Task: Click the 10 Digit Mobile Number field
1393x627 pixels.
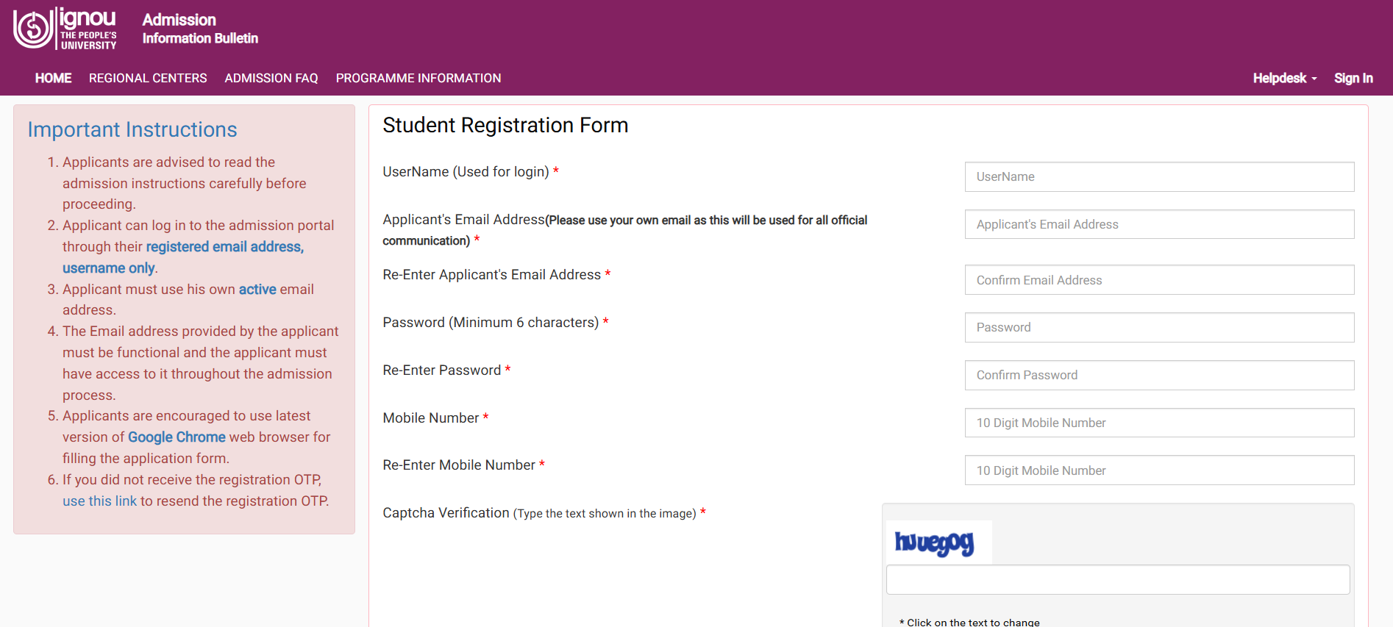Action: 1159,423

* * *

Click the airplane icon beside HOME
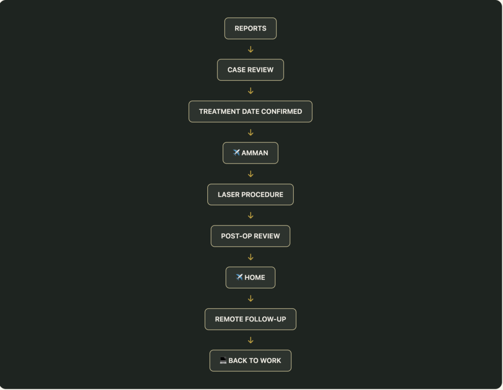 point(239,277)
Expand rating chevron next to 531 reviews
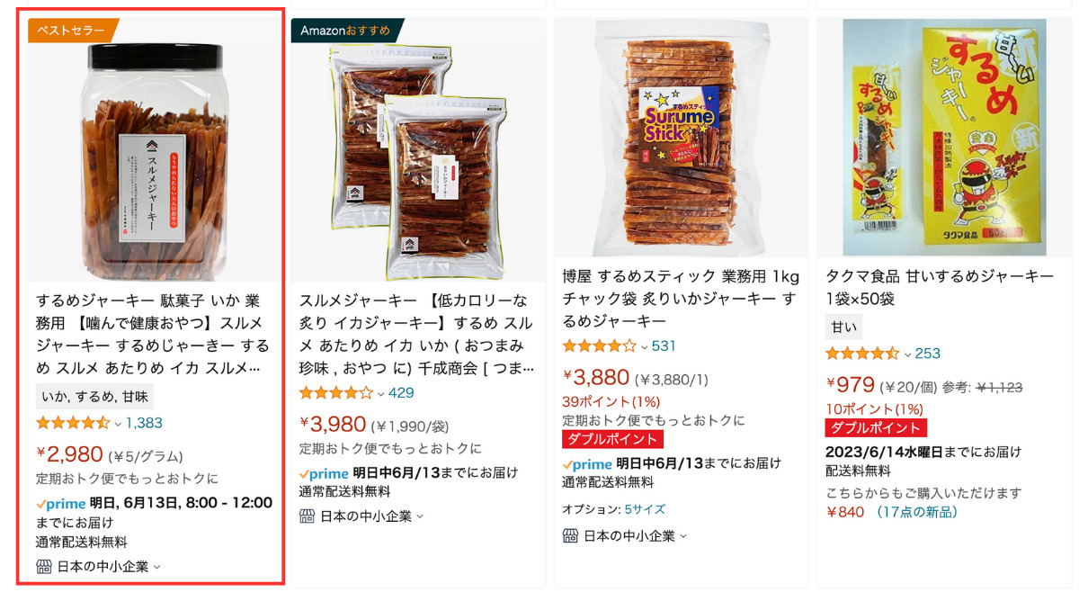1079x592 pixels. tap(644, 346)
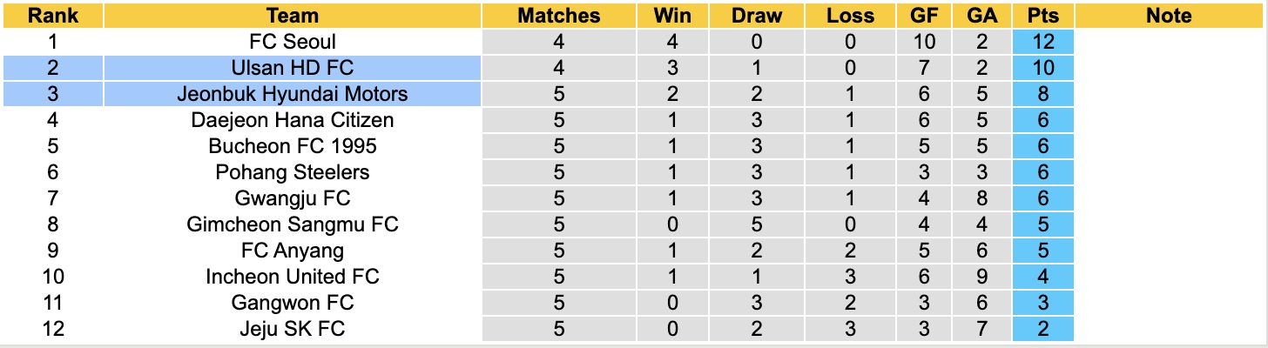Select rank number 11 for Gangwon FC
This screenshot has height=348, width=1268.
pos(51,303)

WORK REQUIRED:
Convert the data from the line containing "Task: Click the 10 Digit Mobile Number field" through the line containing "Action: 1159,423", both included, into a Markdown table with a "Row" column numbering each line and a "Line" column holding its text, skipping any blank lines. Omit the pictures from the table.

THE RESULT:
| Row | Line |
|---|---|
| 1 | Task: Click the 10 Digit Mobile Number field |
| 2 | 1393x627 pixels. |
| 3 | Action: 1159,423 |